NOAA continues to be a global leader in addressing illegal, unreported, and unregulated fishing. Today, NOAA Fisheries released its 2015 Biennial Report to Congress, highlighting U.S. findings and analyses of foreign IUU fishing activities. The report also highlights bycatch of protected species and shark catch on the high seas, where nations do not have a regulatory program comparable to the United States.
The 2015 report identified six nations—Colombia, Ecuador, Mexico, Nigeria, Nicaragua, and Portugal—as having vessels engaged in IUU activities. On behalf of the United States, NOAA Fisheries will consult with each of the nations to press for corrective action to address these activities and improve their fisheries management and enforcement practices related to IUU fishing.
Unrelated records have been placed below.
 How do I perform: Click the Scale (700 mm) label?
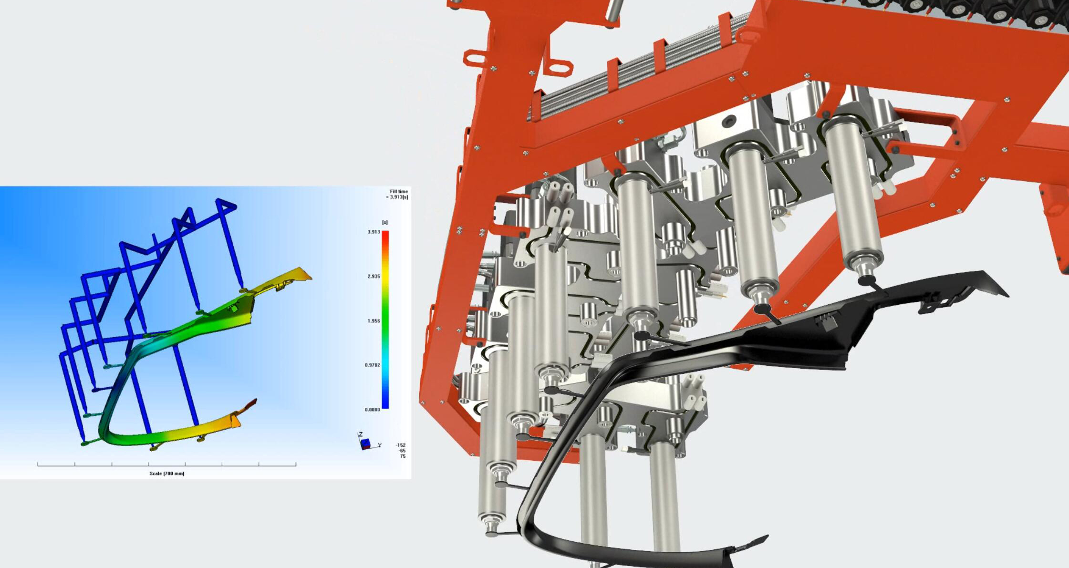point(166,474)
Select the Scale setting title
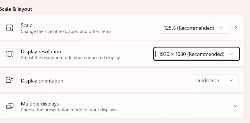The height and width of the screenshot is (123, 250). click(27, 25)
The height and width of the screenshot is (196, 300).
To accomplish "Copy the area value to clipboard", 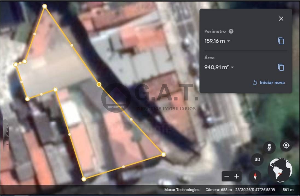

If these nations do not take sufficient action and receive a positive certification in the next biennial report, the United States may prohibit the importation of certain fisheries products and deny port privileges for that nation’s fishing vessels.
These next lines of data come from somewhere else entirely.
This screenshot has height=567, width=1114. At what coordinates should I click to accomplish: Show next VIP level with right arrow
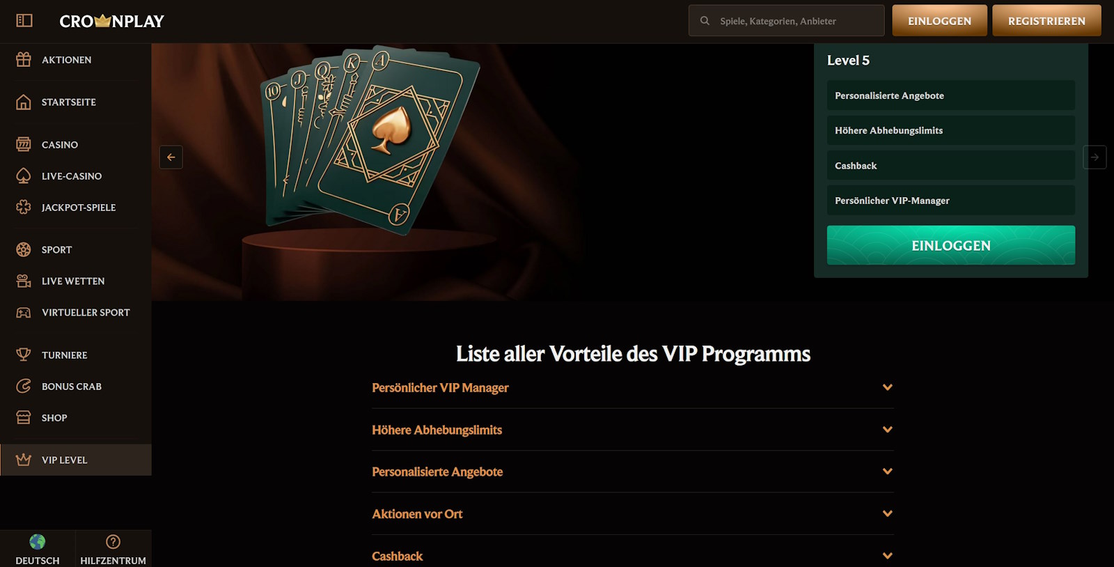coord(1095,157)
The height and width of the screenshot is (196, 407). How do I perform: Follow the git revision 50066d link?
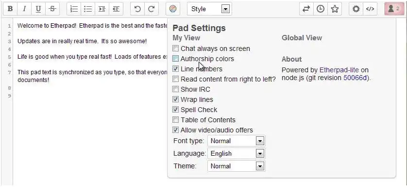pyautogui.click(x=356, y=78)
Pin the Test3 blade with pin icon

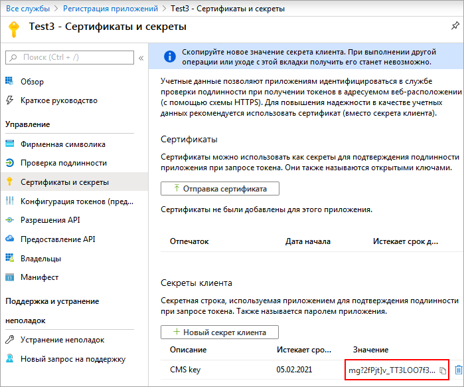pos(455,26)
Dr. Kathryn Sullivan, former under secretary of commerce for oceans and atmosphere and NOAA administrator, noted, “As one of the largest importers of seafood in the world, the United States has a global responsibility and an economic duty to ensure that the fish we import is caught sustainably and legally. The President and NOAA are committed to doing our part to working with these nations to encourage their compliance, and we will continue to work with our partners to detect and combat illegal practices.”
The previous 2013 Biennial Report to Congress identified 10 nations—Colombia, Ecuador, Ghana, Italy, Korea, Mexico, Panama, Spain, Tanzania, and Venezuela—whose vessels engaged in IUU fishing activities. Over the last two years, the U.S. government consulted with these nations and determined that each took appropriate action by adopting new laws and regulations or amending existing ones, sanctioning the vessels, improving monitoring and enforcement, and/or challenging the basis of the identification of individual vessels. These measures resulted in a positive certification, meaning that no further action is required.
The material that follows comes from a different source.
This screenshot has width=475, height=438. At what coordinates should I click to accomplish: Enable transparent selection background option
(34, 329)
The 2015 Biennial Report did not identify any countries for bycatch of protected living marine resources or for shark catch on the high seas. The 2013 report, however, identified Mexico for lacking management measures to mitigate bycatch of North Pacific loggerhead sea turtles in the gillnet fishery in the Gulf of Ulloa, Baja California Sur. Mexico has made meaningful progress in developing a regulatory program to address this issue. NOAA Fisheries will continue to consult with Mexico moving forward and will delay the country’s certification decision until May 2015.
“The United States is committed to working bilaterally and multilaterally to combat illegal fishing and to ensure the effective management of bycatch of protected species, and shark catch on the high seas,” said Eileen Sobeck, former assistant administrator for NOAA Fisheries. “We are encouraged by the positive steps these nations took to address IUU fishing and will continue to explore all avenues to combat IUU activity on a global scale.”
IUU fishing undermines international efforts to sustainably manage and rebuild fisheries and creates unfair market competition for fishermen who adhere to strict conservation measures like those in the United States. IUU fishing can also devastate fish populations and their productive marine habitats, threatening food security and economic stability worldwide. Independent experts have estimated global economic losses from IUU fishing to be between $10 billion and $23 billion annually, undermining economic opportunities for U.S. fishermen.
These biennial reports are required under the High Seas Driftnet Fishing Moratorium Protection Act, as amended by the Magnuson-Stevens Fishery Conservation and Management Reauthorization Act and the Shark Conservation Act.